Юрий Гаврилович взялся за бумаги, надел очки и сделал вид, что читает и его вовсе не интересует разговор врача с больной. На самом деле он видел и слышал все, не упускал из виду ни одной детали общения, ни единого слова.

Петухов пересел поближе к женщине и спросил:

– Как чувствуешь себя, Римма?

– Нормально.

– А что случилось? Почему снова хотела уйти?

– Надоело все. Ну зачем держать меня силой? Если решилась – удавлюсь! Пусть позже, но…

– Зачем?

– Устала от всех.
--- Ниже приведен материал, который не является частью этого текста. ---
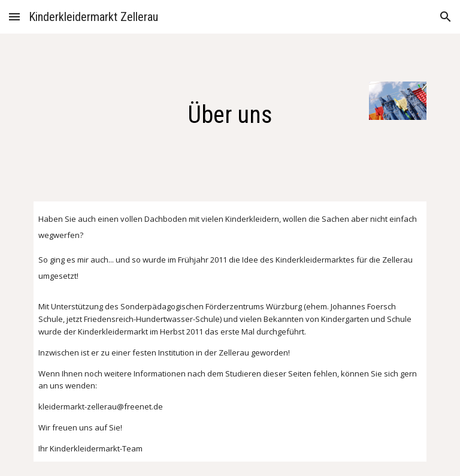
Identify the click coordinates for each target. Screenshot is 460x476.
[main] (229, 110)
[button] (14, 16)
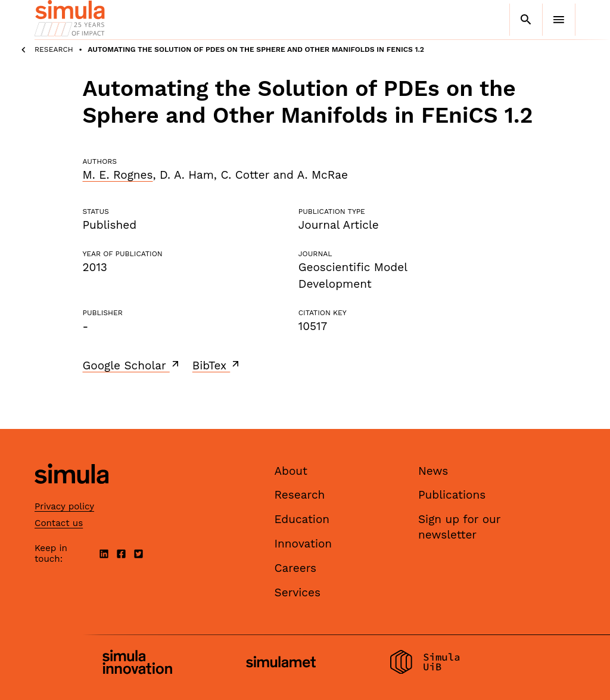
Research (54, 49)
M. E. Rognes (118, 175)
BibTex (217, 365)
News (433, 471)
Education (302, 519)
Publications (452, 494)
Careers (295, 568)
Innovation (303, 543)
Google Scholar (132, 365)
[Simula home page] (71, 493)
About (291, 471)
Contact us (58, 523)
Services (297, 592)
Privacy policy (64, 506)
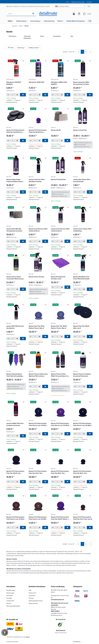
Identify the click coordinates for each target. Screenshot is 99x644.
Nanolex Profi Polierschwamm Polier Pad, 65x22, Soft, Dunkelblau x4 (60, 472)
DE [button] (67, 2)
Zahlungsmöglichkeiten (13, 606)
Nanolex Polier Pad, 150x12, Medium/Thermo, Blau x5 (37, 327)
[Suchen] (18, 14)
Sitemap (31, 598)
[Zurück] (78, 52)
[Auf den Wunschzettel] (23, 61)
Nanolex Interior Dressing (36, 277)
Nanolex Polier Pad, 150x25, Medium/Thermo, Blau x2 (59, 327)
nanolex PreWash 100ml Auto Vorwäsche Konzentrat (15, 424)
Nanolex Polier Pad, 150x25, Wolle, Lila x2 (81, 327)
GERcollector (12, 36)
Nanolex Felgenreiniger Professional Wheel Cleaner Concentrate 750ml (14, 180)
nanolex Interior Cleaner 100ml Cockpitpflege (82, 230)
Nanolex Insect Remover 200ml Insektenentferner (38, 230)
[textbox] (70, 6)
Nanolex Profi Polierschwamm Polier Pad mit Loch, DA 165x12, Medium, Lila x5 (60, 424)
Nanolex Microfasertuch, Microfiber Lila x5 (58, 278)
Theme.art (83, 642)
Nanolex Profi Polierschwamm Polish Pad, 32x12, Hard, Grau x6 (83, 518)
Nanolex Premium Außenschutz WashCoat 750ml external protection (38, 375)
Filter (11, 48)
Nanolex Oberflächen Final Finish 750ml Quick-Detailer (81, 278)
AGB (30, 590)
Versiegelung (57, 36)
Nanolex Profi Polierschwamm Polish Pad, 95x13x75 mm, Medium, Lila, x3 (38, 131)
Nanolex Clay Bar (56, 130)
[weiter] (90, 52)
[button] (74, 14)
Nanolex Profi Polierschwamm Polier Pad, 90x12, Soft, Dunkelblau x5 (82, 472)
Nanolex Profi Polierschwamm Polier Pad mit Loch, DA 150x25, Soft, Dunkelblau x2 (38, 424)
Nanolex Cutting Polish (80, 130)
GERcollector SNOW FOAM (36, 82)
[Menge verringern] (8, 94)
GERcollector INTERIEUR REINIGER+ (14, 83)
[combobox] (70, 6)
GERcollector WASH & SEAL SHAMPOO (59, 83)
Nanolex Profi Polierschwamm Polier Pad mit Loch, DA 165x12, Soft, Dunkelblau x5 (82, 424)
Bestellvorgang (11, 590)
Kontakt (89, 2)
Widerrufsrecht (33, 603)
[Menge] (13, 94)
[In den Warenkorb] (23, 94)
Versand (9, 603)
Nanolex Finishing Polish (58, 179)
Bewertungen (10, 593)
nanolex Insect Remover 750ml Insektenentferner (60, 230)
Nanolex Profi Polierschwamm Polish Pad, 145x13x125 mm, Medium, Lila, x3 (15, 131)
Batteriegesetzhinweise (36, 601)
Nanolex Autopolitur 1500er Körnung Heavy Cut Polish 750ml (81, 83)
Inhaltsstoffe (10, 601)
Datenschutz (32, 593)
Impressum (32, 596)
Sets (72, 36)
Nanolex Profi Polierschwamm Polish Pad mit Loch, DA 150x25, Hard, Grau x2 (16, 518)
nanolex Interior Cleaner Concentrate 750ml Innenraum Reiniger (15, 278)
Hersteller (9, 598)
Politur (42, 36)
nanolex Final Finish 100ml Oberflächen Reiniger (36, 180)
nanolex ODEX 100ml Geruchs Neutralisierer (15, 327)
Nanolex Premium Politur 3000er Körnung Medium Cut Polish (60, 375)
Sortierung (20, 48)
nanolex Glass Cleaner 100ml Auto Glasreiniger (82, 180)
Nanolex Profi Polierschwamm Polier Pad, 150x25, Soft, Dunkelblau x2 (15, 472)
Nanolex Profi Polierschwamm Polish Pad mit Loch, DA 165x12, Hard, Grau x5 (38, 518)
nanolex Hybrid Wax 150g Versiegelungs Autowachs (14, 230)
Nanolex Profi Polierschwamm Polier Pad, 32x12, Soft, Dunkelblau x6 (38, 472)
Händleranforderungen (78, 2)
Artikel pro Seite (33, 48)
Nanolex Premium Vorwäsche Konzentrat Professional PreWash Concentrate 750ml (82, 375)
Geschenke (10, 596)
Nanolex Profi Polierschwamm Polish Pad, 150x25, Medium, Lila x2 (60, 518)
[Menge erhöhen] (17, 94)
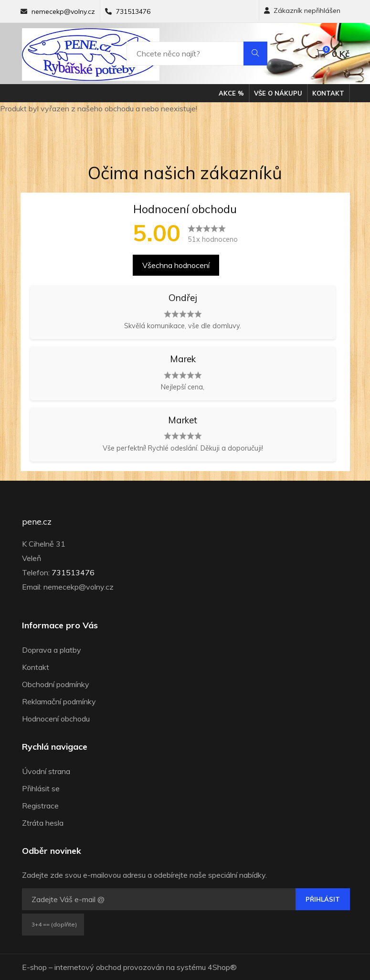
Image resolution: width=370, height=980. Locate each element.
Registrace (40, 806)
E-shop (34, 967)
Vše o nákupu (278, 93)
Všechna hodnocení (176, 265)
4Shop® (222, 967)
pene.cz (37, 522)
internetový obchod (88, 967)
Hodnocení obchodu (56, 719)
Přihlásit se (41, 788)
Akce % (231, 93)
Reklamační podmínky (59, 701)
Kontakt (328, 93)
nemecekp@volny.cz (63, 11)
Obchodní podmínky (55, 684)
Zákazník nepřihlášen (302, 11)
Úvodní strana (46, 771)
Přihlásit (323, 899)
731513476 (133, 11)
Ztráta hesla (42, 823)
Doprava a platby (52, 650)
Не могу, не хочу жить!

– Римма, не надрывайся. Я же не ору. И ты не обижай своим криком, не глухой, слышу хорошо.

– Ну а чего ко мне пристали? Жизнь моя, как хочу, так и распоряжаюсь ею.

– Это ты могла говорить, пока не было дочки. Ей всего четыре года, пятый пошел.

– Вырастят. Есть у нее отец с бабкой, не останется сиротой.

– Никто ей тебя не заменит. Без матери она – сирота, а и бабка не вечная. Старая. Кто ребенка всему научит, кто защитит и поможет? Ведь у тебя дочка, девчонкам материнский совет дороже хлеба. И в том никто тебя не заменит.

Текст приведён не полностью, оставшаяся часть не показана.